**Instructions for the task**
Print out the records in full, keeping each word unchanged.
Segment Start: Records to process
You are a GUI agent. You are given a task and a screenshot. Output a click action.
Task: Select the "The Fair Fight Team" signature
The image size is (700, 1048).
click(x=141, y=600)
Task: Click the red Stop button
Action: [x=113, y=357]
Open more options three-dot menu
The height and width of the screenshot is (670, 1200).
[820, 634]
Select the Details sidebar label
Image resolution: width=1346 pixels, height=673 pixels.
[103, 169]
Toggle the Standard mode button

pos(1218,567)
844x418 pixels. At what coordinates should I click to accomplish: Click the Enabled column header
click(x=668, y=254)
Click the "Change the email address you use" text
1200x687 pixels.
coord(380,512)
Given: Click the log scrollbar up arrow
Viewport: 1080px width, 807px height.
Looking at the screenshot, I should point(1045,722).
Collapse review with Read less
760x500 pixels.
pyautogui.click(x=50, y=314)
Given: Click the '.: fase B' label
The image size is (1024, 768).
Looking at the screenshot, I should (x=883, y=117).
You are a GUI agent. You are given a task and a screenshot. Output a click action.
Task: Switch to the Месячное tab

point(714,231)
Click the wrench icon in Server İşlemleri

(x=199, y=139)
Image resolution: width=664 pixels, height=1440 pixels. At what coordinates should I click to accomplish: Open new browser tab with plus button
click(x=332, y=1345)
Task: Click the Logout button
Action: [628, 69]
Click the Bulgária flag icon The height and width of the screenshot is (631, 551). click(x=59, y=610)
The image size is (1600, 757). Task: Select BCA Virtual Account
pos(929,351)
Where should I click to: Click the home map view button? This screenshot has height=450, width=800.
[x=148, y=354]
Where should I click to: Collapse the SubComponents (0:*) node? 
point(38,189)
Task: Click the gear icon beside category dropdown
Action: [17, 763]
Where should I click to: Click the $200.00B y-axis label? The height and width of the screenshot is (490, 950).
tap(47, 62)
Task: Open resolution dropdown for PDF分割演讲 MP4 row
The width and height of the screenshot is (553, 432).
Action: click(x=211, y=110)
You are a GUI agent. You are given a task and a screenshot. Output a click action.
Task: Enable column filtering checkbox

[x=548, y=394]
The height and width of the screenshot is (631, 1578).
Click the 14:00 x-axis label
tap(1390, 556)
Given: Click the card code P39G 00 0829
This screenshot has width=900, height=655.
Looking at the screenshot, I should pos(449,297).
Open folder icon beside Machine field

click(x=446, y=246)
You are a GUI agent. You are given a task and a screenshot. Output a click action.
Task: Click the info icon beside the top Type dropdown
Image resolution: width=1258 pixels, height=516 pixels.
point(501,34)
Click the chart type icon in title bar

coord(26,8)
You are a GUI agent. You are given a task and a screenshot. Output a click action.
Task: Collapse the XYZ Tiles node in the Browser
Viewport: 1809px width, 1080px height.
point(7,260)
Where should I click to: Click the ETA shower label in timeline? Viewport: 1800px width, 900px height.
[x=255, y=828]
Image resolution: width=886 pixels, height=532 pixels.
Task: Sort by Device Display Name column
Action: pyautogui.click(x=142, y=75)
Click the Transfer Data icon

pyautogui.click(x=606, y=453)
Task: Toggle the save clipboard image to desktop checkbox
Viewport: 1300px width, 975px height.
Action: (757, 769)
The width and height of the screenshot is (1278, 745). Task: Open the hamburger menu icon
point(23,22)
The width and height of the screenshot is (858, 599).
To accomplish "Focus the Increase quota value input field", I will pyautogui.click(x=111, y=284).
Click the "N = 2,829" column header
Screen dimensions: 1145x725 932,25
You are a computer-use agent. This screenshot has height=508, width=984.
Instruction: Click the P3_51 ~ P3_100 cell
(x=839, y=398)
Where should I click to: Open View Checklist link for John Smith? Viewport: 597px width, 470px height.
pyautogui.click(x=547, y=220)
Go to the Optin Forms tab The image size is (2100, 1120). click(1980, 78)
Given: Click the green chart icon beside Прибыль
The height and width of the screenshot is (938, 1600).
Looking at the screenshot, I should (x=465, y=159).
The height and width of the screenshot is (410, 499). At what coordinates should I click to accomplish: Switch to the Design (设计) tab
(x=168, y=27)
Segment End: Records to process
**Answer**
You are a GUI agent. You are given a task and a screenshot. Output a click action.
Task: Select the "The Fair Fight Team" signature
The image size is (700, 1048).
click(x=141, y=600)
Task: Click the red Stop button
Action: [x=113, y=357]
Open more options three-dot menu
The height and width of the screenshot is (670, 1200).
[820, 634]
Select the Details sidebar label
Image resolution: width=1346 pixels, height=673 pixels.
[103, 169]
Toggle the Standard mode button

pos(1218,567)
844x418 pixels. At what coordinates should I click to accomplish: Click the Enabled column header
click(x=668, y=254)
Click the "Change the email address you use" text
1200x687 pixels.
coord(380,512)
Given: Click the log scrollbar up arrow
Viewport: 1080px width, 807px height.
Looking at the screenshot, I should point(1045,722).
Collapse review with Read less
760x500 pixels.
pyautogui.click(x=50, y=314)
Given: Click the '.: fase B' label
The image size is (1024, 768).
Looking at the screenshot, I should (x=883, y=117).
You are a GUI agent. You are given a task and a screenshot. Output a click action.
Task: Switch to the Месячное tab

point(714,231)
Click the wrench icon in Server İşlemleri

(x=199, y=139)
Image resolution: width=664 pixels, height=1440 pixels. At what coordinates should I click to accomplish: Open new browser tab with plus button
click(x=332, y=1345)
Task: Click the Logout button
Action: [628, 69]
Click the Bulgária flag icon The height and width of the screenshot is (631, 551). click(x=59, y=610)
The image size is (1600, 757). Task: Select BCA Virtual Account
pos(929,351)
Where should I click to: Click the home map view button? This screenshot has height=450, width=800.
[x=148, y=354]
Where should I click to: Collapse the SubComponents (0:*) node? 
point(38,189)
Task: Click the gear icon beside category dropdown
Action: [17, 763]
Where should I click to: Click the $200.00B y-axis label? The height and width of the screenshot is (490, 950).
tap(47, 62)
Task: Open resolution dropdown for PDF分割演讲 MP4 row
The width and height of the screenshot is (553, 432).
Action: click(x=211, y=110)
You are a GUI agent. You are given a task and a screenshot. Output a click action.
Task: Enable column filtering checkbox

[x=548, y=394]
The height and width of the screenshot is (631, 1578).
Click the 14:00 x-axis label
tap(1390, 556)
Given: Click the card code P39G 00 0829
This screenshot has width=900, height=655.
Looking at the screenshot, I should pos(449,297).
Open folder icon beside Machine field

click(x=446, y=246)
You are a GUI agent. You are given a task and a screenshot. Output a click action.
Task: Click the info icon beside the top Type dropdown
Image resolution: width=1258 pixels, height=516 pixels.
point(501,34)
Click the chart type icon in title bar

coord(26,8)
You are a GUI agent. You are given a task and a screenshot. Output a click action.
Task: Collapse the XYZ Tiles node in the Browser
Viewport: 1809px width, 1080px height.
point(7,260)
Where should I click to: Click the ETA shower label in timeline? Viewport: 1800px width, 900px height.
[x=255, y=828]
Image resolution: width=886 pixels, height=532 pixels.
Task: Sort by Device Display Name column
Action: pyautogui.click(x=142, y=75)
Click the Transfer Data icon

pyautogui.click(x=606, y=453)
Task: Toggle the save clipboard image to desktop checkbox
Viewport: 1300px width, 975px height.
Action: (757, 769)
The width and height of the screenshot is (1278, 745). Task: Open the hamburger menu icon
point(23,22)
The width and height of the screenshot is (858, 599).
To accomplish "Focus the Increase quota value input field", I will pyautogui.click(x=111, y=284).
Click the "N = 2,829" column header
Screen dimensions: 1145x725 932,25
You are a computer-use agent. This screenshot has height=508, width=984.
Instruction: Click the P3_51 ~ P3_100 cell
(x=839, y=398)
Where should I click to: Open View Checklist link for John Smith? Viewport: 597px width, 470px height.
pyautogui.click(x=547, y=220)
Go to the Optin Forms tab The image size is (2100, 1120). click(1980, 78)
Given: Click the green chart icon beside Прибыль
The height and width of the screenshot is (938, 1600).
Looking at the screenshot, I should (x=465, y=159).
The height and width of the screenshot is (410, 499). At what coordinates should I click to accomplish: Switch to the Design (设计) tab
(x=168, y=27)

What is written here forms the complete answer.